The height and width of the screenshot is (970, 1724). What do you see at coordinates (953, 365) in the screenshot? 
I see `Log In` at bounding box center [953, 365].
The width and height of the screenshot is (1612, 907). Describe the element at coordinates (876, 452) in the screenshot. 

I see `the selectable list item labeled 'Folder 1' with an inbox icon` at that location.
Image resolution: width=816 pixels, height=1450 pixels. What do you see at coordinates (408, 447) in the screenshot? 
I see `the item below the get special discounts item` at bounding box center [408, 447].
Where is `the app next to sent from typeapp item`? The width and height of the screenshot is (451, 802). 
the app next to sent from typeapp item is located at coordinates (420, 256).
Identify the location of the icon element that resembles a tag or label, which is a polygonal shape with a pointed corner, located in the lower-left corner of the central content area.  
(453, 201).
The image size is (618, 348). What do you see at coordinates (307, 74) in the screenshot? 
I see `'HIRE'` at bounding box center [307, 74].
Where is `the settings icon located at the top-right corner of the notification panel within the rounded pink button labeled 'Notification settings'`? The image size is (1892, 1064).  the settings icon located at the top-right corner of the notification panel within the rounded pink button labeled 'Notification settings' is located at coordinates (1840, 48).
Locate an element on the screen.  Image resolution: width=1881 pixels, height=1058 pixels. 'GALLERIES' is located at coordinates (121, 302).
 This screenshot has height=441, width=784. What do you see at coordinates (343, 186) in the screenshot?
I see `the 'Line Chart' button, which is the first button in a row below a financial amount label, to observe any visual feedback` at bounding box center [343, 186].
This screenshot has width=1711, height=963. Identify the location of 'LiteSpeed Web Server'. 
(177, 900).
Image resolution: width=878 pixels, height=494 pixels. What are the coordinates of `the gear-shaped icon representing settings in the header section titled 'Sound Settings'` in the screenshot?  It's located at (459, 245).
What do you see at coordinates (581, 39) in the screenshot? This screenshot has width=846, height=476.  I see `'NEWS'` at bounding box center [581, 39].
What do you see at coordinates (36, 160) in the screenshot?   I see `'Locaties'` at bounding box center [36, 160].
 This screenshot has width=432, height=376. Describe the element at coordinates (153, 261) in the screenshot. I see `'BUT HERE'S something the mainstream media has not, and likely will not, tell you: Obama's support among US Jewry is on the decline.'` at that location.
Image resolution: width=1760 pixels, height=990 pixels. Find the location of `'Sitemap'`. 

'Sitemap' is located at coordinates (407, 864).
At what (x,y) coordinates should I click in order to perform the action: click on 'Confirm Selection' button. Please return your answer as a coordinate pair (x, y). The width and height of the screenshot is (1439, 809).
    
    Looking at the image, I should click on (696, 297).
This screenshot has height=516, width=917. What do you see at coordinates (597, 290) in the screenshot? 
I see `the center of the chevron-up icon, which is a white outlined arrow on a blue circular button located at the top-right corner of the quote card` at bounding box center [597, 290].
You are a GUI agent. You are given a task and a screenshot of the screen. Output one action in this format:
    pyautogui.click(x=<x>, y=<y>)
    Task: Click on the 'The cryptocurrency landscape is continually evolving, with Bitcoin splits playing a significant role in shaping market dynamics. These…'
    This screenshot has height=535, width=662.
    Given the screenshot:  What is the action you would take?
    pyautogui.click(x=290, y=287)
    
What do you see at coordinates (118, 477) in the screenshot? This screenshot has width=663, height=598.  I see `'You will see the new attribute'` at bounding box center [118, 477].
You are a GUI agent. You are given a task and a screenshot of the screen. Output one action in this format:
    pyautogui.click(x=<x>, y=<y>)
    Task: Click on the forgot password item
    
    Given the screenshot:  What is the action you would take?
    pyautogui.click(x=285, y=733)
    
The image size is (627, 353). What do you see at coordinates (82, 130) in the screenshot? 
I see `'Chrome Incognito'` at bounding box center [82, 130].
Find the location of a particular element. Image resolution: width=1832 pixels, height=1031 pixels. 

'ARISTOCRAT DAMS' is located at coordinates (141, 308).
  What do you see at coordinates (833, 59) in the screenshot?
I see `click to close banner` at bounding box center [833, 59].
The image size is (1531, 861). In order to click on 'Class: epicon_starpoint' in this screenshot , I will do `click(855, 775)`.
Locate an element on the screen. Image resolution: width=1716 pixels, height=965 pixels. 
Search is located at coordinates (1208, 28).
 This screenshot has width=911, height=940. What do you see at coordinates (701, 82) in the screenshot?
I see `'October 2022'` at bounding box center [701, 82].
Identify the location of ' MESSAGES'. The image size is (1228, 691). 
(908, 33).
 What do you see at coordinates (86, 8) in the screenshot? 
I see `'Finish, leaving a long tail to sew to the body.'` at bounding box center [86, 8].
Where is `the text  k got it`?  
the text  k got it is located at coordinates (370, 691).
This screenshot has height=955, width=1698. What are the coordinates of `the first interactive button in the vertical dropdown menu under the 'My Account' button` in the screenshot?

• • • • • • •

Given exercise
Please reproduce every one of the records above, word for word and in the same order.

Correct answer
The height and width of the screenshot is (970, 1724). What do you see at coordinates (953, 365) in the screenshot? 
I see `Log In` at bounding box center [953, 365].
The width and height of the screenshot is (1612, 907). Describe the element at coordinates (876, 452) in the screenshot. 

I see `the selectable list item labeled 'Folder 1' with an inbox icon` at that location.
Image resolution: width=816 pixels, height=1450 pixels. What do you see at coordinates (408, 447) in the screenshot? 
I see `the item below the get special discounts item` at bounding box center [408, 447].
Where is `the app next to sent from typeapp item`? The width and height of the screenshot is (451, 802). 
the app next to sent from typeapp item is located at coordinates (420, 256).
Identify the location of the icon element that resembles a tag or label, which is a polygonal shape with a pointed corner, located in the lower-left corner of the central content area.  
(453, 201).
The image size is (618, 348). What do you see at coordinates (307, 74) in the screenshot? 
I see `'HIRE'` at bounding box center [307, 74].
Where is `the settings icon located at the top-right corner of the notification panel within the rounded pink button labeled 'Notification settings'`? The image size is (1892, 1064).  the settings icon located at the top-right corner of the notification panel within the rounded pink button labeled 'Notification settings' is located at coordinates (1840, 48).
Locate an element on the screen.  Image resolution: width=1881 pixels, height=1058 pixels. 'GALLERIES' is located at coordinates (121, 302).
 This screenshot has height=441, width=784. What do you see at coordinates (343, 186) in the screenshot?
I see `the 'Line Chart' button, which is the first button in a row below a financial amount label, to observe any visual feedback` at bounding box center [343, 186].
This screenshot has width=1711, height=963. Identify the location of 'LiteSpeed Web Server'. 
(177, 900).
Image resolution: width=878 pixels, height=494 pixels. What are the coordinates of `the gear-shaped icon representing settings in the header section titled 'Sound Settings'` in the screenshot?  It's located at (459, 245).
What do you see at coordinates (581, 39) in the screenshot? This screenshot has width=846, height=476.  I see `'NEWS'` at bounding box center [581, 39].
What do you see at coordinates (36, 160) in the screenshot?   I see `'Locaties'` at bounding box center [36, 160].
 This screenshot has width=432, height=376. Describe the element at coordinates (153, 261) in the screenshot. I see `'BUT HERE'S something the mainstream media has not, and likely will not, tell you: Obama's support among US Jewry is on the decline.'` at that location.
Image resolution: width=1760 pixels, height=990 pixels. Find the location of `'Sitemap'`. 

'Sitemap' is located at coordinates (407, 864).
At what (x,y) coordinates should I click in order to perform the action: click on 'Confirm Selection' button. Please return your answer as a coordinate pair (x, y). The width and height of the screenshot is (1439, 809).
    
    Looking at the image, I should click on (696, 297).
This screenshot has height=516, width=917. What do you see at coordinates (597, 290) in the screenshot? 
I see `the center of the chevron-up icon, which is a white outlined arrow on a blue circular button located at the top-right corner of the quote card` at bounding box center [597, 290].
You are a GUI agent. You are given a task and a screenshot of the screen. Output one action in this format:
    pyautogui.click(x=<x>, y=<y>)
    Task: Click on the 'The cryptocurrency landscape is continually evolving, with Bitcoin splits playing a significant role in shaping market dynamics. These…'
    This screenshot has height=535, width=662.
    Given the screenshot:  What is the action you would take?
    pyautogui.click(x=290, y=287)
    
What do you see at coordinates (118, 477) in the screenshot? This screenshot has width=663, height=598.  I see `'You will see the new attribute'` at bounding box center [118, 477].
You are a GUI agent. You are given a task and a screenshot of the screen. Output one action in this format:
    pyautogui.click(x=<x>, y=<y>)
    Task: Click on the forgot password item
    
    Given the screenshot:  What is the action you would take?
    pyautogui.click(x=285, y=733)
    
The image size is (627, 353). What do you see at coordinates (82, 130) in the screenshot? 
I see `'Chrome Incognito'` at bounding box center [82, 130].
Find the location of a particular element. Image resolution: width=1832 pixels, height=1031 pixels. 

'ARISTOCRAT DAMS' is located at coordinates (141, 308).
  What do you see at coordinates (833, 59) in the screenshot?
I see `click to close banner` at bounding box center [833, 59].
The image size is (1531, 861). In order to click on 'Class: epicon_starpoint' in this screenshot , I will do `click(855, 775)`.
Locate an element on the screen. Image resolution: width=1716 pixels, height=965 pixels. 
Search is located at coordinates (1208, 28).
 This screenshot has width=911, height=940. What do you see at coordinates (701, 82) in the screenshot?
I see `'October 2022'` at bounding box center [701, 82].
Identify the location of ' MESSAGES'. The image size is (1228, 691). 
(908, 33).
 What do you see at coordinates (86, 8) in the screenshot? 
I see `'Finish, leaving a long tail to sew to the body.'` at bounding box center [86, 8].
Where is `the text  k got it`?  
the text  k got it is located at coordinates (370, 691).
This screenshot has height=955, width=1698. What are the coordinates of `the first interactive button in the vertical dropdown menu under the 'My Account' button` in the screenshot?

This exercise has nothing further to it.